Es war noch aus einem zweiten Grund eine Premiere. Denn Bundeskanzler Werner Faymann fehlte krankheitsbedingt wegen eines grippalen Infekts. Auf der Regierungsbank war allerdings nicht nur deswegen noch Platz, sondern ebenso wegen der ebenfalls krankheitsbedingten Absenz von Kanzleramts-Staatssekretärin Sonja Steßl (SPÖ). Sie konnte sich daheim immerhin freuen, dass sie trotz des von Schelling ausgerufenen Sparkurses in der Verwaltung im Bundesdienst laut Stellenplan 535 Posten mehr zur Verfügung haben wird.

In Abwesenheit des Regierungschefs schwamm Schelling ganz auf der Erfolgswelle des Fußballnationalteams mit, das binnen kurzer Zeit vom Mittelmaß unter die besten zehn in der Europa-Wertung aufgestiegen ist. Österreich müsse „von der Regionalliga in die Champions League“, gab der Marcel Koller der Staatsfinanzen als Taktik für die Regierungsmannschaft in seiner Kabinenpredigt im Hohen Haus vor. Soloauftritte sollen sich Regierungspolitiker künftig abschminken, „weil jeder Teamspieler auf ein Tor spielt“.

Das intensive Gemurmel in den Abgeordnetenreihen unterband Schelling mit dem Einwurf: „Wenn man ganz kurz noch die Debatte der 8,3 Millionen Fußballteamchefs unterbrechen könnte . . .“ Bevor die politischen Spieler zurück aufs Spielfeld kehrten, gab ihnen der Marcel Koller in Gestalt des gebürtigen Vorarlbergers Schelling mit, er werde auf dem Reformweg nicht lockerlassen: „Ich bin dabei, wenn wir Österreich wieder an die Spitze bringen. Nehmen Sie mich beim Wort!“ Keine demonstrativen Standing Ovations, aber anerkennender Applaus der ÖVP-Mandatare. Beim Koalitionspartner SPÖ raffte sich Klubchef Andreas Schieder dazu auf.

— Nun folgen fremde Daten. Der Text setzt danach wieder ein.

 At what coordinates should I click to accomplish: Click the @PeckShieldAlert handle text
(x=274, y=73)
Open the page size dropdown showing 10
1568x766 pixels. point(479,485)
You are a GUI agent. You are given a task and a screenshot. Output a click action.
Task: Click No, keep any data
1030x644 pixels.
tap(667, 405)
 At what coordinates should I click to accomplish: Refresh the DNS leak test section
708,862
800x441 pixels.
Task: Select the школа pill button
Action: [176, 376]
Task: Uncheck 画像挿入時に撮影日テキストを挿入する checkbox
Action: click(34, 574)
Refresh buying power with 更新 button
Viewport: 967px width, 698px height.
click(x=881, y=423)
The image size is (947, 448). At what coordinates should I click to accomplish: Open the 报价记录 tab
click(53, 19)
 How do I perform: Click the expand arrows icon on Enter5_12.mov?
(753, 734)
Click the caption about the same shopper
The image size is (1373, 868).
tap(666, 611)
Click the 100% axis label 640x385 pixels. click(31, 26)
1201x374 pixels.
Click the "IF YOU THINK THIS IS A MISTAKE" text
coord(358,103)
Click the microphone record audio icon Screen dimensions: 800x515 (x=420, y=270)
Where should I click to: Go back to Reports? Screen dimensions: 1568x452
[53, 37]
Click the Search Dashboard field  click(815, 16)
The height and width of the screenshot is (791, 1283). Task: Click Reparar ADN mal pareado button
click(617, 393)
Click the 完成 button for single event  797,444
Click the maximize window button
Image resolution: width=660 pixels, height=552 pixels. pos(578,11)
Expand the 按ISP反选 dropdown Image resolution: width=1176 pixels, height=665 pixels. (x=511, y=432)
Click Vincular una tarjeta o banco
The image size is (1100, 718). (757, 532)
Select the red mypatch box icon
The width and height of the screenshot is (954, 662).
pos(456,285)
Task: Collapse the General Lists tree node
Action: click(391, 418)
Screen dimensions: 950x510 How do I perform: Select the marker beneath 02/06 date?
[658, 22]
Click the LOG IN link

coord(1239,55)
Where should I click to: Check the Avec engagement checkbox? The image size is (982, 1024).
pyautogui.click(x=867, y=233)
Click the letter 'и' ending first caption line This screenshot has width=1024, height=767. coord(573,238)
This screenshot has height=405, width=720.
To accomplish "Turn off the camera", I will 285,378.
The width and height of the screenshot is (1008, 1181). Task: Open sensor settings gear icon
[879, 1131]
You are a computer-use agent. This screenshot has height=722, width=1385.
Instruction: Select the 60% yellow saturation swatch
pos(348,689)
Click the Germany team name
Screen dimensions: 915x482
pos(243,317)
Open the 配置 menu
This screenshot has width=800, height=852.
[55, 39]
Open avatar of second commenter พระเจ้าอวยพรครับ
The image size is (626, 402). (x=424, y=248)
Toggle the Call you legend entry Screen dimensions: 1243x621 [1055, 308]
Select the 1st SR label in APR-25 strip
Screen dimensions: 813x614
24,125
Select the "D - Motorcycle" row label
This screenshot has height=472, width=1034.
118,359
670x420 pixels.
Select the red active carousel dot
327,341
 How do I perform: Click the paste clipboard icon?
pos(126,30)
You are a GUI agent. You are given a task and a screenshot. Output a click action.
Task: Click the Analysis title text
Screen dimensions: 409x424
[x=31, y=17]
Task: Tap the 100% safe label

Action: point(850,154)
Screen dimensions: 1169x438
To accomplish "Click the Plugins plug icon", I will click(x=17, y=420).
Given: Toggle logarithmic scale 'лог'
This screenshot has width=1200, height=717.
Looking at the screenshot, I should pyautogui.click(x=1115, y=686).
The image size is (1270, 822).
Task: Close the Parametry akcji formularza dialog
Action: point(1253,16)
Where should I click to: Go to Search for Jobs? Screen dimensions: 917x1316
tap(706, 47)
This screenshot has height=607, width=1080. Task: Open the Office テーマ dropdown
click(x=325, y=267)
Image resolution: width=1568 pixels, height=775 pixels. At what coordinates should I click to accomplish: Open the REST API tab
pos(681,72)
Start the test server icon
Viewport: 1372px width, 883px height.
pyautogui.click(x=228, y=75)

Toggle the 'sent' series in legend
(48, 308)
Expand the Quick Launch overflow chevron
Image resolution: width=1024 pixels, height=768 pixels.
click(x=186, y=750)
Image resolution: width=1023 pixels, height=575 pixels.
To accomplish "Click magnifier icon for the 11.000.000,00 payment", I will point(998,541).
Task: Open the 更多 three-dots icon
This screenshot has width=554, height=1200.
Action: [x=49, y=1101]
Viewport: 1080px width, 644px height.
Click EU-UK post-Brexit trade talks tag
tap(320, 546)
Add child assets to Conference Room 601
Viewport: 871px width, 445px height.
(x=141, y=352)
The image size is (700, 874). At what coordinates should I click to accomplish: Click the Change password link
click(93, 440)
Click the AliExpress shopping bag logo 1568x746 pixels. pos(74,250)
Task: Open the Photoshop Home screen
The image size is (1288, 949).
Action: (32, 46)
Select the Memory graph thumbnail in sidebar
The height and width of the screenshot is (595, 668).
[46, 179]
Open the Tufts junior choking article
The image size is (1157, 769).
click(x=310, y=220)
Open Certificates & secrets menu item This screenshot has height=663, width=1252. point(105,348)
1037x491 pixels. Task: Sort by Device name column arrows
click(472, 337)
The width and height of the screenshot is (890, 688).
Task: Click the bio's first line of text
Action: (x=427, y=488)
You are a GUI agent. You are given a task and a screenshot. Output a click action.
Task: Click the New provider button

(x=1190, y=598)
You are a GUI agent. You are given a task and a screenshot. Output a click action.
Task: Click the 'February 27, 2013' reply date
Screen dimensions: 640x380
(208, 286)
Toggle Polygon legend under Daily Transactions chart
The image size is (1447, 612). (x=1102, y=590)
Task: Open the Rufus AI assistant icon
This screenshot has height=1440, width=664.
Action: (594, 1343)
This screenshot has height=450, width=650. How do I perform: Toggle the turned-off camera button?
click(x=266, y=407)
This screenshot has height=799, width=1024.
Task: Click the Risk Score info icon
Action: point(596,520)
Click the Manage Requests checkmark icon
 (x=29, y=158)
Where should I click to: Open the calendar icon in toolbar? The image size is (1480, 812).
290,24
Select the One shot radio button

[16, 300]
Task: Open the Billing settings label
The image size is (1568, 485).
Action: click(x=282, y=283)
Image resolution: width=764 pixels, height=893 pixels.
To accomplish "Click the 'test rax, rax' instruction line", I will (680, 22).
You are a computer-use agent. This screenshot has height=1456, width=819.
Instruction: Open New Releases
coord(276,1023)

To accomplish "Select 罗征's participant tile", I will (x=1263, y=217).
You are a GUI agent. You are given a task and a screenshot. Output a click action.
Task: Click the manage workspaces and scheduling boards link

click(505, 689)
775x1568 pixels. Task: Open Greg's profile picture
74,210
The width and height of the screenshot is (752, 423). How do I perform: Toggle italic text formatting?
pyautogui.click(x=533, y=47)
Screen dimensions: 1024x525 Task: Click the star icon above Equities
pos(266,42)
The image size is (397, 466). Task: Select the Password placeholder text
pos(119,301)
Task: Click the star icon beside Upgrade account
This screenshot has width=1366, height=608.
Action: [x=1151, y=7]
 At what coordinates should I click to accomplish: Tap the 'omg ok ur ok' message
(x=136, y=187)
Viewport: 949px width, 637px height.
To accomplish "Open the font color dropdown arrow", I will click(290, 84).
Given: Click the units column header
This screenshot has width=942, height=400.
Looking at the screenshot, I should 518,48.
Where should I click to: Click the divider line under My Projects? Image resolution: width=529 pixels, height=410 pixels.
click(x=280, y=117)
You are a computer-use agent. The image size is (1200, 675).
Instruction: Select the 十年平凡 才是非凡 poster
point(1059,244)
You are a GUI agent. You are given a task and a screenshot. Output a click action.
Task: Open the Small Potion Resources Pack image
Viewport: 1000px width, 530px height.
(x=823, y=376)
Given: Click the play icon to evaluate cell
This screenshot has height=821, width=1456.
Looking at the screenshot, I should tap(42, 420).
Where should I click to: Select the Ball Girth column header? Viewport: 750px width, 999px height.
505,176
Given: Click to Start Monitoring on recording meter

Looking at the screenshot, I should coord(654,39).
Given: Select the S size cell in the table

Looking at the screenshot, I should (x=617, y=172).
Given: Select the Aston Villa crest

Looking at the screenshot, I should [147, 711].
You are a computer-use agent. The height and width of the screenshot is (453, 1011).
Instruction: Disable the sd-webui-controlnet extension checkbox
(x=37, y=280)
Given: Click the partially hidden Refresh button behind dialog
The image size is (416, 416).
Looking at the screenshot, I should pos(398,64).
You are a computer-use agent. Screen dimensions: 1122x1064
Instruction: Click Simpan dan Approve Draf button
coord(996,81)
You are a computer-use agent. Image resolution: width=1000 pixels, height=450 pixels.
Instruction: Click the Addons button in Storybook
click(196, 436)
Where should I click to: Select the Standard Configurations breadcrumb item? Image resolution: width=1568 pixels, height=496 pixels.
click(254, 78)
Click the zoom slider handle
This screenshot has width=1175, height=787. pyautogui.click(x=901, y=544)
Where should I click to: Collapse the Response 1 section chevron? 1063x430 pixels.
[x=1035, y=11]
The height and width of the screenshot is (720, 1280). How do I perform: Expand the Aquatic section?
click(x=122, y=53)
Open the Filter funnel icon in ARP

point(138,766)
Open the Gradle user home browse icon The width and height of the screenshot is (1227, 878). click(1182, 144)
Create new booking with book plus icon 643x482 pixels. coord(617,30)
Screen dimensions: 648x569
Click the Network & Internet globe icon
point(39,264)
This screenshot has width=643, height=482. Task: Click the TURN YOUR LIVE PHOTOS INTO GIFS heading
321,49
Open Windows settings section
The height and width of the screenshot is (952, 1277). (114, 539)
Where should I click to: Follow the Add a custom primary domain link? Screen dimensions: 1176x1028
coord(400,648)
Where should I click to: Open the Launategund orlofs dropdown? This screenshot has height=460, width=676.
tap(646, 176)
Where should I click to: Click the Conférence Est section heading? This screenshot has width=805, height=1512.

Spielbeginn zum Voranschlag für das Budget ist schon heute, Donnerstag. Anpfiff um neun Uhr mit der sogenannten Ersten Lesung.

Heuer 500 Millionen mehr

Nachträglich bekam Österreichs Politiknationalteam eine Punkteveränderung auf dem grünen Tisch. Grund ist, dass Bildungsministerin Gabriele Heinisch-Hosek (SPÖ) eine Budgetlücke von 340 Millionen Euro mitgeschleppt hat. Mit einem Nachtragsbudget von 500 Millionen Euro für 2015 wird das Loch gefüllt: 300 Millionen davon gehen ins Schulbudget, 200 Millionen Euro in das Innenministerium für höhere Kosten für Flüchtlinge. Schellings „Quellen allen Geldes“ haben allein bis Jahresmitte 18,8 Milliarden mehr an Einkommen- und Vermögensteuern abgeliefert als im Vergleichszeitraum 2014 (plus 6,9 Prozent), die Lohnsteuerzahler um 13 Milliarden mehr (plus 4,8 Prozent).